1. Samenvatting van het IBO
Het IBO concludeert dat voor effectieve sturing eerst de basis op orde moet zijn.
Het IBO onderscheidt vier basiselementen die op orde moeten zijn:
A. Heldere en gedragen doelen: Het IBO constateert dat het hieraan te lang heeft ontbroken.
Idealiter worden deze doelstellingen met een breed politiek en maatschappelijk draagvlak
vastgesteld, zodat zij ook langjarig zo veel mogelijk ongewijzigd gehandhaafd kunnen
blijven. Het ligt voor de hand dat de basisvaardigheden een nadrukkelijke plek krijgen
bij het opstellen van deze doelen.
B. Zicht op prestaties van leerlingen: Het IBO roept op tot het beter meten van de basisvaardigheden,
maar ook tot beter zicht op zachtere indicatoren, zoals sociaal-emotioneel welbevinden.
Die informatie moet vergelijkbaar zijn tussen scholen.
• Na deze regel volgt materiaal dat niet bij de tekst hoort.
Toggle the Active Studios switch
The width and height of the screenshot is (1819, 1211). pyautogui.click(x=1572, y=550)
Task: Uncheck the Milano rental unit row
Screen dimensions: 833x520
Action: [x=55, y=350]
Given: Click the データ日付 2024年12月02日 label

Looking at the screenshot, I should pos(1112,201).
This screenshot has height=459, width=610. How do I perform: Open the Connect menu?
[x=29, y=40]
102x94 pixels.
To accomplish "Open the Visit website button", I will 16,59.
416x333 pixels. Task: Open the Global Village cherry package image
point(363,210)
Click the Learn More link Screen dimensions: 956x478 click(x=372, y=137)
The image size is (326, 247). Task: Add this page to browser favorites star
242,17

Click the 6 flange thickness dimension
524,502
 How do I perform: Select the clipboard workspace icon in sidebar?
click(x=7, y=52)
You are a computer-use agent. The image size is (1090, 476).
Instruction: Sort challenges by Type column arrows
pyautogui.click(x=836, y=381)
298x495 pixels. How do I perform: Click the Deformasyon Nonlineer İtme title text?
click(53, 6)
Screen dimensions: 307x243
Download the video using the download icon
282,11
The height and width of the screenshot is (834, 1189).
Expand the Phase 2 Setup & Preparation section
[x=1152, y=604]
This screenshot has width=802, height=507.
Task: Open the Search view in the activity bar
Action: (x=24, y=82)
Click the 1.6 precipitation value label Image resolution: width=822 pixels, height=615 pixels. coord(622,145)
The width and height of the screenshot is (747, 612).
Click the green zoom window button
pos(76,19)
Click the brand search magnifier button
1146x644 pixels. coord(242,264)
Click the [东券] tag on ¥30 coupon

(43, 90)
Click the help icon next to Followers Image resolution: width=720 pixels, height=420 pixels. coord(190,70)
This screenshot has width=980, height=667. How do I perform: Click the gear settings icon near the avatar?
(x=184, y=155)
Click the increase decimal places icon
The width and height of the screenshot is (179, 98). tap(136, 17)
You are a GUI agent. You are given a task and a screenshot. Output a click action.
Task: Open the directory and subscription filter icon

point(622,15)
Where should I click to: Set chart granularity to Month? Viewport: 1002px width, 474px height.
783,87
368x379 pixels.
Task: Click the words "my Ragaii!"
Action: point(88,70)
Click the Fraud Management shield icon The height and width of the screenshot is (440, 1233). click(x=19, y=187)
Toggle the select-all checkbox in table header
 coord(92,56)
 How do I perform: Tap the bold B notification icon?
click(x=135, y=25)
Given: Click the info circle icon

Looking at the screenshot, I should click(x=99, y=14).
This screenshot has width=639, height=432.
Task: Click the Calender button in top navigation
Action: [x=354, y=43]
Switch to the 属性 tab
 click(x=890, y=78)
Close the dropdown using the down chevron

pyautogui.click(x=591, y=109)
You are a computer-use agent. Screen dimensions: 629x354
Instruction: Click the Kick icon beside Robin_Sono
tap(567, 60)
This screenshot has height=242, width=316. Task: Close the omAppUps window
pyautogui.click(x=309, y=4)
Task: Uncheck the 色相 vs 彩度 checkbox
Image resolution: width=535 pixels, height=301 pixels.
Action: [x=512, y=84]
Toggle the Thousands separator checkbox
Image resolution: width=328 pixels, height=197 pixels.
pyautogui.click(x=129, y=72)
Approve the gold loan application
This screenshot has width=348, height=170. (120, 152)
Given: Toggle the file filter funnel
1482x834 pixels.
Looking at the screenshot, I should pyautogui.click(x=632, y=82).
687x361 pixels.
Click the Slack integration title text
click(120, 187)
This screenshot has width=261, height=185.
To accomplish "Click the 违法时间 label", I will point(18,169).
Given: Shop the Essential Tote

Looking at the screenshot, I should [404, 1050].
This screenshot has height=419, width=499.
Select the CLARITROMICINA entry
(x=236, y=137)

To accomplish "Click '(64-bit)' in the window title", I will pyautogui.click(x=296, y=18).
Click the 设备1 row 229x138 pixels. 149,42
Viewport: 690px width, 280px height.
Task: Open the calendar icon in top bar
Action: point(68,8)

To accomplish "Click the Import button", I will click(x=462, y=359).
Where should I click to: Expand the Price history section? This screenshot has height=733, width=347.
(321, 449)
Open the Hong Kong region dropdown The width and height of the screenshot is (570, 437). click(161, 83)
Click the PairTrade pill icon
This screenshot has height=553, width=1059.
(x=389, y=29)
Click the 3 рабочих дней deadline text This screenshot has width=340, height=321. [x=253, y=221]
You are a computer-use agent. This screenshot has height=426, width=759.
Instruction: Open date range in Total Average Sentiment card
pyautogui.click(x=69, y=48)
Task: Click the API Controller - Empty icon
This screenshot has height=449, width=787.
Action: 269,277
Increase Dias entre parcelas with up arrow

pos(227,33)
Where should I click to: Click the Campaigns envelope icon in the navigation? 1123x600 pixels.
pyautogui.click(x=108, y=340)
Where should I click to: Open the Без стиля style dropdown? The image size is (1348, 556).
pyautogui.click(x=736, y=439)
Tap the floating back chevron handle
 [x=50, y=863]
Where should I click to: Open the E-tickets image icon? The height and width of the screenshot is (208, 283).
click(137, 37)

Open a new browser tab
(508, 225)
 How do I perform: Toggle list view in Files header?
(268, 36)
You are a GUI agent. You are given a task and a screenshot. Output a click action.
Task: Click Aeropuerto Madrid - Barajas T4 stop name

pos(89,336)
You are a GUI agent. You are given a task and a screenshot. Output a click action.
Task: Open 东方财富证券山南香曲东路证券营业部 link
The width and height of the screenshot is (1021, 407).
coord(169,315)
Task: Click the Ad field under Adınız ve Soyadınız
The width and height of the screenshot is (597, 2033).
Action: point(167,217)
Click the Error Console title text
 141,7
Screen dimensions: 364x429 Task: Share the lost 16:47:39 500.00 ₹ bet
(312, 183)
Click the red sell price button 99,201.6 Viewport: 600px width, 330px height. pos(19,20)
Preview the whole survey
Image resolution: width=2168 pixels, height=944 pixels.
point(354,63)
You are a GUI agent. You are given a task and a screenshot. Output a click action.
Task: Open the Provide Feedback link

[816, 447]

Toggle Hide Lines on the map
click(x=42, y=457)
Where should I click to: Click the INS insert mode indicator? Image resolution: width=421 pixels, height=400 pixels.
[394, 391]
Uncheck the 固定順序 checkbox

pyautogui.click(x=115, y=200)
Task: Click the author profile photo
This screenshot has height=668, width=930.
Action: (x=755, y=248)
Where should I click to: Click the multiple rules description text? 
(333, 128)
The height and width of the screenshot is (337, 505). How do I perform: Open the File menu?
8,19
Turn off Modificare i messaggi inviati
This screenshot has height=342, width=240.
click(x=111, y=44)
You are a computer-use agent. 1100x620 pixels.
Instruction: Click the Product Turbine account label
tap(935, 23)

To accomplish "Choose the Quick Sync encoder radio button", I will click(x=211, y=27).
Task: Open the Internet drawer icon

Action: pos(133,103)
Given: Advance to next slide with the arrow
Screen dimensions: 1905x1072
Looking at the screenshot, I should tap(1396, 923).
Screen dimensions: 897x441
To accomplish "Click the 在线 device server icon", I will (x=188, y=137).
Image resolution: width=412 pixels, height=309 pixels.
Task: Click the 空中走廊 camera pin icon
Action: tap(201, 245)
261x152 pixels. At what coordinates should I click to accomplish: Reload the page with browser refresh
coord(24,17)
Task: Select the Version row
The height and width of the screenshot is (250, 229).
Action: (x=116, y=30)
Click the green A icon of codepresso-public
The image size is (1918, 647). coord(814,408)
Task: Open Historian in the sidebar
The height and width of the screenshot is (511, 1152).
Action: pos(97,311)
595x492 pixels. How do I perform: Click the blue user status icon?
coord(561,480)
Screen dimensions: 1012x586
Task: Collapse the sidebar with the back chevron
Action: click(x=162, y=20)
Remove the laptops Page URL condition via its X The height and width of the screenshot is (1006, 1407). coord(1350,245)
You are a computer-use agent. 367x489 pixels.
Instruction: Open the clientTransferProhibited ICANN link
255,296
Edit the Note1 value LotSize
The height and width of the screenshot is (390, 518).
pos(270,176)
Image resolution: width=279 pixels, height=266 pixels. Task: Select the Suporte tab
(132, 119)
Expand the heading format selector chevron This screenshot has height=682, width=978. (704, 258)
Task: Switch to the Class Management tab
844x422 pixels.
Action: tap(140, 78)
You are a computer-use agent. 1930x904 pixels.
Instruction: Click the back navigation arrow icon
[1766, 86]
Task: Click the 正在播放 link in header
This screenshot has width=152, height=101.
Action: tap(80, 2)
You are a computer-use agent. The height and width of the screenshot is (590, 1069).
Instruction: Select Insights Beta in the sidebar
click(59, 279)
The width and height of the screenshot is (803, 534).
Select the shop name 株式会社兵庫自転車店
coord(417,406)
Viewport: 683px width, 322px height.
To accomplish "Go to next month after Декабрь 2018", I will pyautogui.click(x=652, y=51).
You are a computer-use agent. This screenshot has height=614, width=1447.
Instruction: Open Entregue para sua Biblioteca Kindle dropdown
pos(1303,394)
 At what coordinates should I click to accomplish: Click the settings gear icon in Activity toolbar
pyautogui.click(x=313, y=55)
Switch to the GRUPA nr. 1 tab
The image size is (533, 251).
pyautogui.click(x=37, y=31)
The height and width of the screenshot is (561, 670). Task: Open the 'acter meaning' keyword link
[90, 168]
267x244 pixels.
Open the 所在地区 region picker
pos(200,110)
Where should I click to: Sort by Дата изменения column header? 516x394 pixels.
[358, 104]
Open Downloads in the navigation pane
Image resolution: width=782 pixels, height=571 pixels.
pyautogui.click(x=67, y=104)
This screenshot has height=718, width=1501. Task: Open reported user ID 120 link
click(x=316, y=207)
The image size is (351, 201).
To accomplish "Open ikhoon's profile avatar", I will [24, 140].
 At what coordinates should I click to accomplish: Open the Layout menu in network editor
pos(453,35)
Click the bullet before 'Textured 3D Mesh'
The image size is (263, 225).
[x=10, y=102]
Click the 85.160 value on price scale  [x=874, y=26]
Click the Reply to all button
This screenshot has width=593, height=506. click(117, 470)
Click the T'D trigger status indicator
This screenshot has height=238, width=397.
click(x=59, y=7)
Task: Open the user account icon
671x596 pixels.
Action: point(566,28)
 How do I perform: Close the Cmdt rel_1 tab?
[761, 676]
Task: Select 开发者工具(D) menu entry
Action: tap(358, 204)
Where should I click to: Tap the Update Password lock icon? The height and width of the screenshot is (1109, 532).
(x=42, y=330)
Dat is nodig om als school
of leraar te weten waar het beter kan, om kennis te vergaren over wat werkt en om
als overheid te kunnen acteren waar nodig.
C. De juiste prikkels vanuit beleid (zoals bekostiging of toezicht): De financiering
moet meer recht doen aan verschillen tussen leerlingen zodat geld daar terecht komt
waar de impact het grootste is en om concurrentie tussen scholen om de kansrijkst
leerling tegen te gaan. Daarnaast moet regulier toezicht op scholen geborgd en gedifferentieerd worden, zodat ouders en overheid zicht hebben op de onderwijskwaliteit van
scholen en er op alle scholen over de hele linie een verbetercultuur ontstaat.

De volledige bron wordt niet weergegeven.